On Sunday, residents of Ruharambuga Sector in Nyamasheke District looked on in awe as a true reconciliation story unfolded before their very eyes when 10 Genocide perpetrators openly expressed remorse for their role in the 1994 Genocide against the Tutsi and sought forgiveness from survivors.
The reconciliation event, that took place at Ntendezi Parish in the presence of officials from the National Unity and Reconciliation Commission, government officials and church leaders, was organized under an initiative known as Hear Healing, a faith-based reconciliation and healing programme.
Initiated in 2008, the programme has hitherto helped reconcile 30 perpetrators with survivors.
It was indeed humbling to see survivors and their former tormentors who had sought and received forgiveness happily embrace and share ikigage, a local brew, from the same pot, putting behind them bitterness and disgrace inherited from a genocide visited upon this country by its own leaders.
This story from a small village in southwestern Rwanda embodies this country’s remarkable journey of resilience, ownership, forgiveness, reconstruction of national identity and fostering a sense of common belonging for a little more than 20 years now.
Across the countless rolling hills of this country, such intriguing stories of remorsefulness, forgiveness and reconciliation, often championed by ordinary Rwandans themselves, have increasingly come to shape Rwanda’s post-Genocide recovery and unshaken hopes for a better Rwanda in the future.
There are so many success stories of Genocide survivors and perpetrators or their families that have not only reconciled but have joined hands in cooperatives to develop themselves through income-generating activities.
It is precisely because of these strong foundations for a united, peaceful and inclusive nation that the people of Rwanda can be proud of their achievements over the last two decades of nation-building and draw strengths to stay the course.
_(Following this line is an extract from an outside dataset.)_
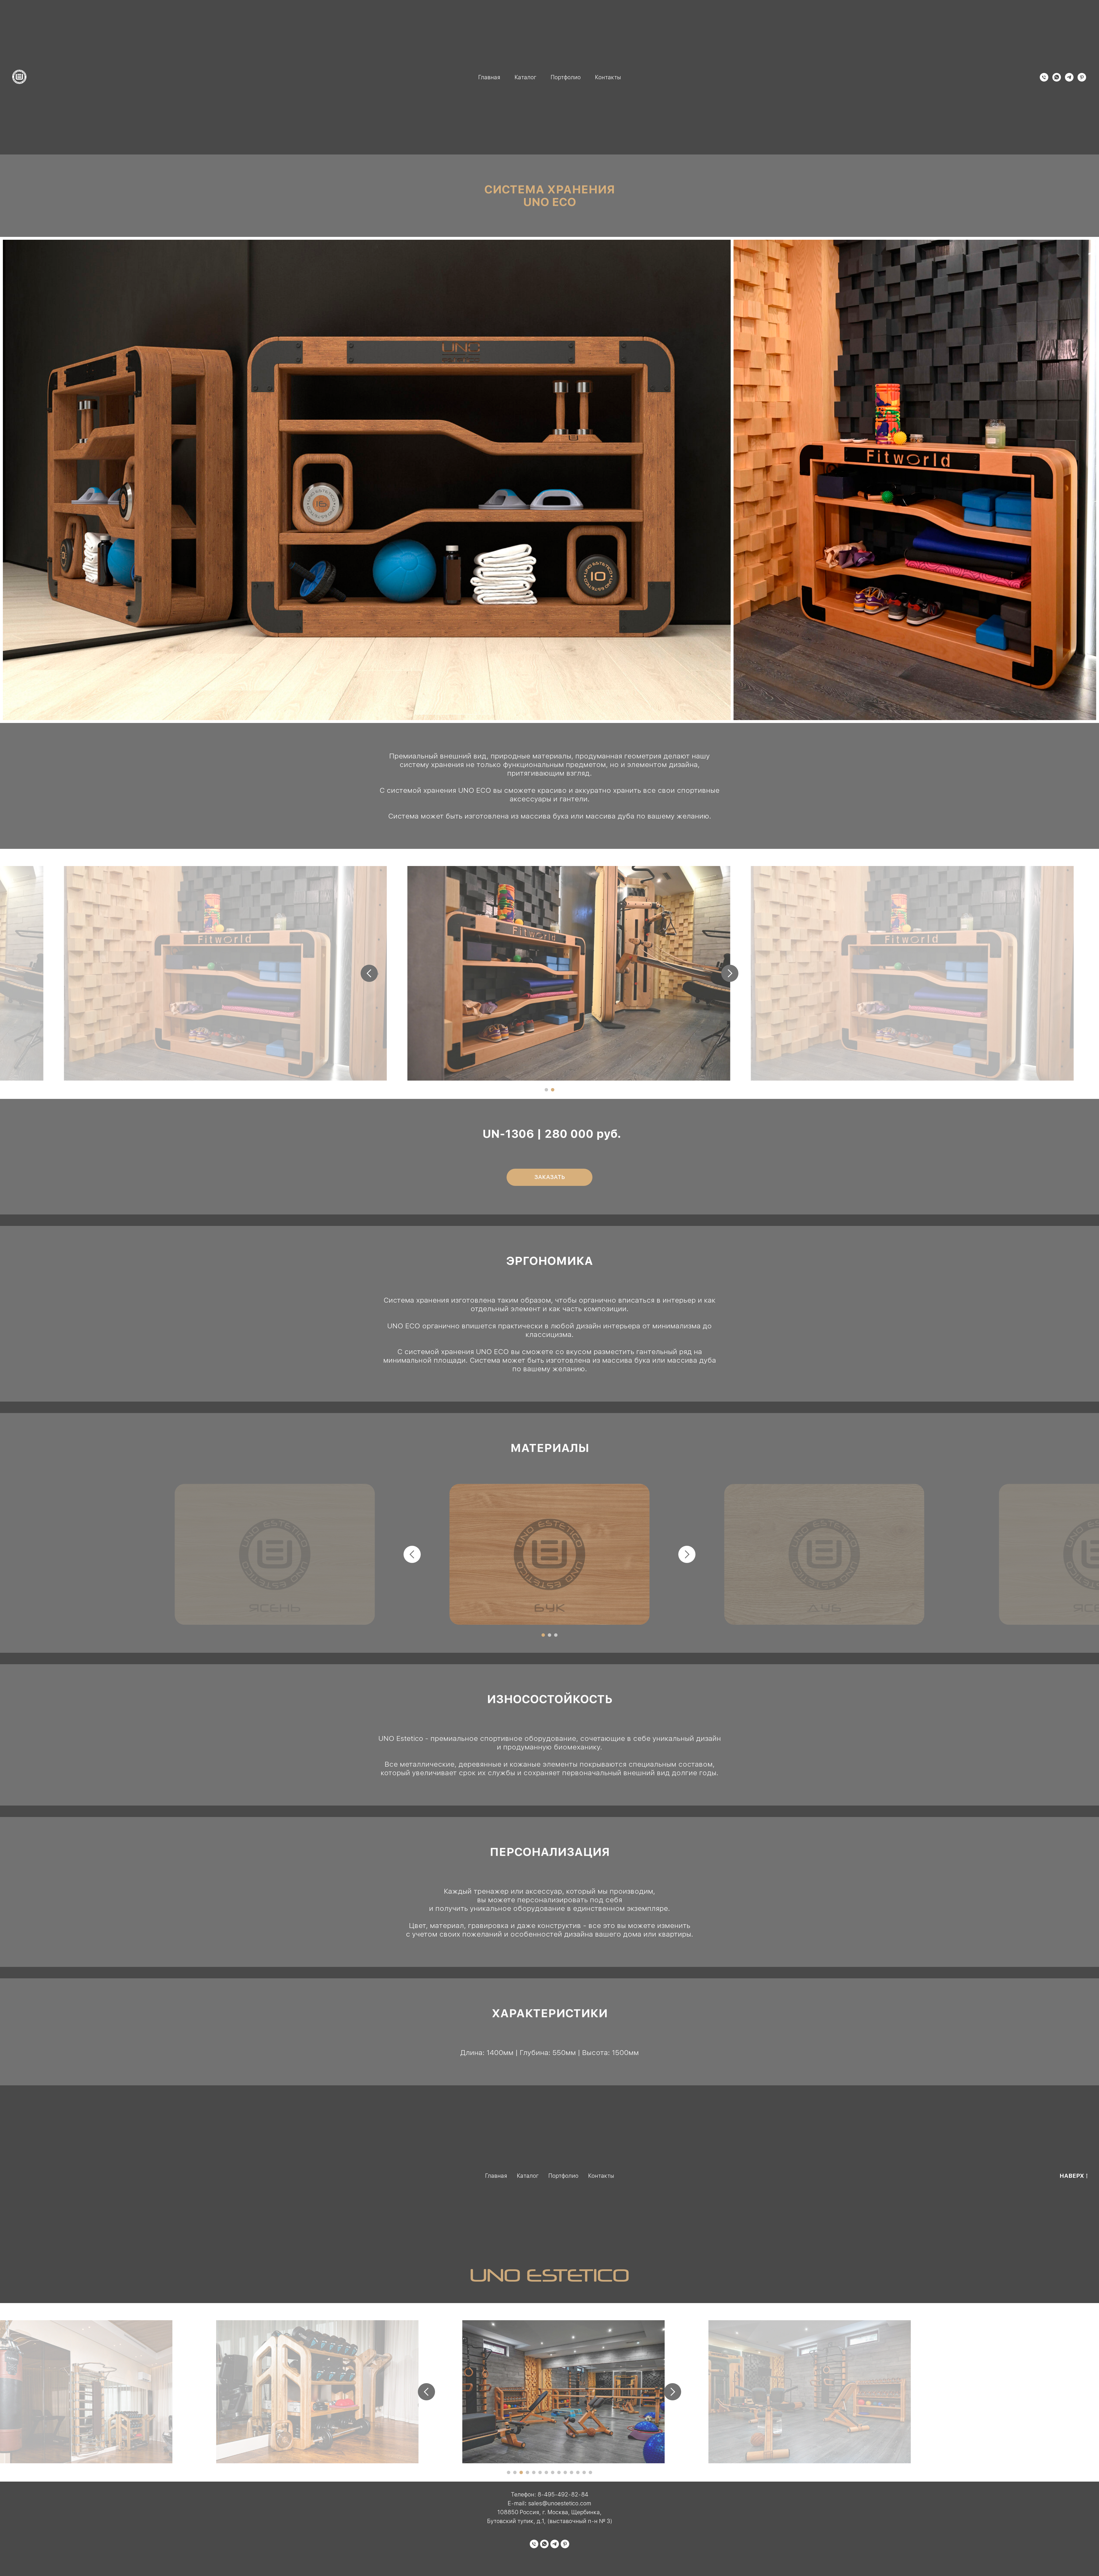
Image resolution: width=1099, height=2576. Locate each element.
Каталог (525, 77)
Nonetheless, there are still a few perpetrators out there who have yet to show remorse with even some still unwilling to reveal the whereabouts of the remains of Genocide victims 22 years later.
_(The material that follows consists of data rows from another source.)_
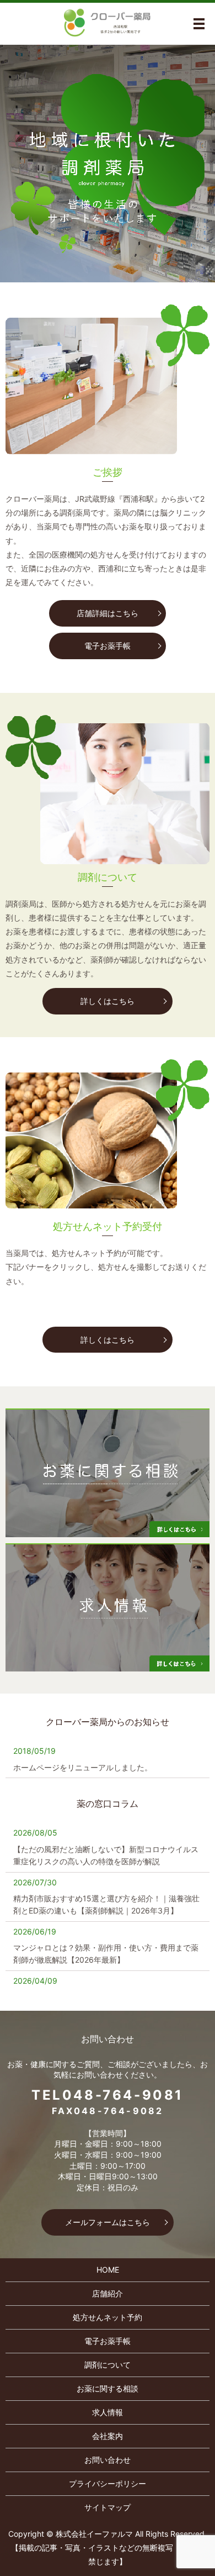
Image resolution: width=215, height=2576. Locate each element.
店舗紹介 (107, 2293)
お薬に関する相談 (107, 2388)
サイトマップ (107, 2507)
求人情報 (107, 2412)
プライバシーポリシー (107, 2483)
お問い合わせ (107, 2459)
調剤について (107, 2364)
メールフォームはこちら (107, 2222)
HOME (107, 2269)
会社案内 (107, 2436)
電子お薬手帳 (107, 645)
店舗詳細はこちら (107, 613)
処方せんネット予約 (107, 2317)
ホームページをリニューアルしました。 (82, 1767)
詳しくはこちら (107, 1001)
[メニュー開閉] (199, 23)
We urge such people to liberate themselves by letting go of the ideology that led to the Genocide, actively partake in the national healing process by telling the truth and helping in the recovery of victims’ remains for decent burial, and seek to live harmoniously with survivors and the rest of the community.
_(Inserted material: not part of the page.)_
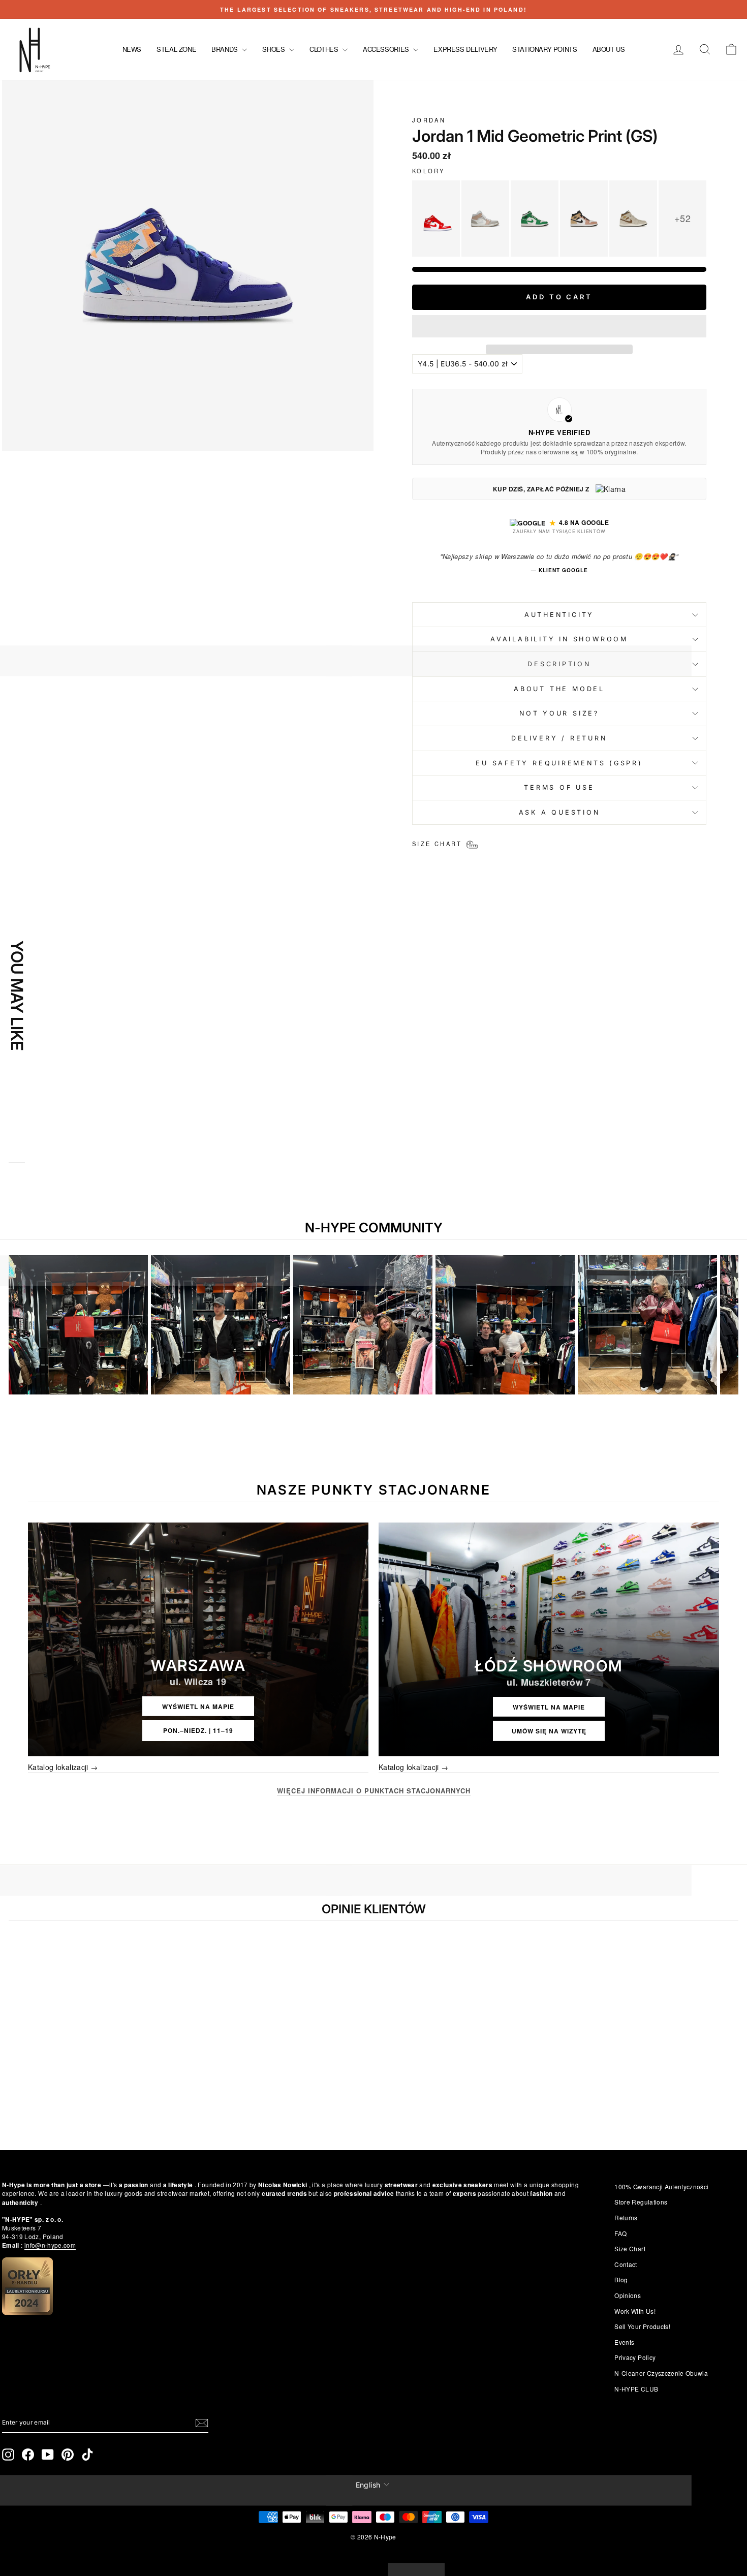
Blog (621, 2279)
We also call on the Genocide survivors who are yet to overcome the terrible loss of their loved ones and the bitterness that came with it to take another step in their courageous journey of healing to forgive their former tormentors who seek forgiveness and reconciliation.
We all have a lot to learn from the reconciliation story in Nyamasheke and other similar stories around the country.
In doing so, we are laying the necessary building blocks for a united, more prosperous Rwanda.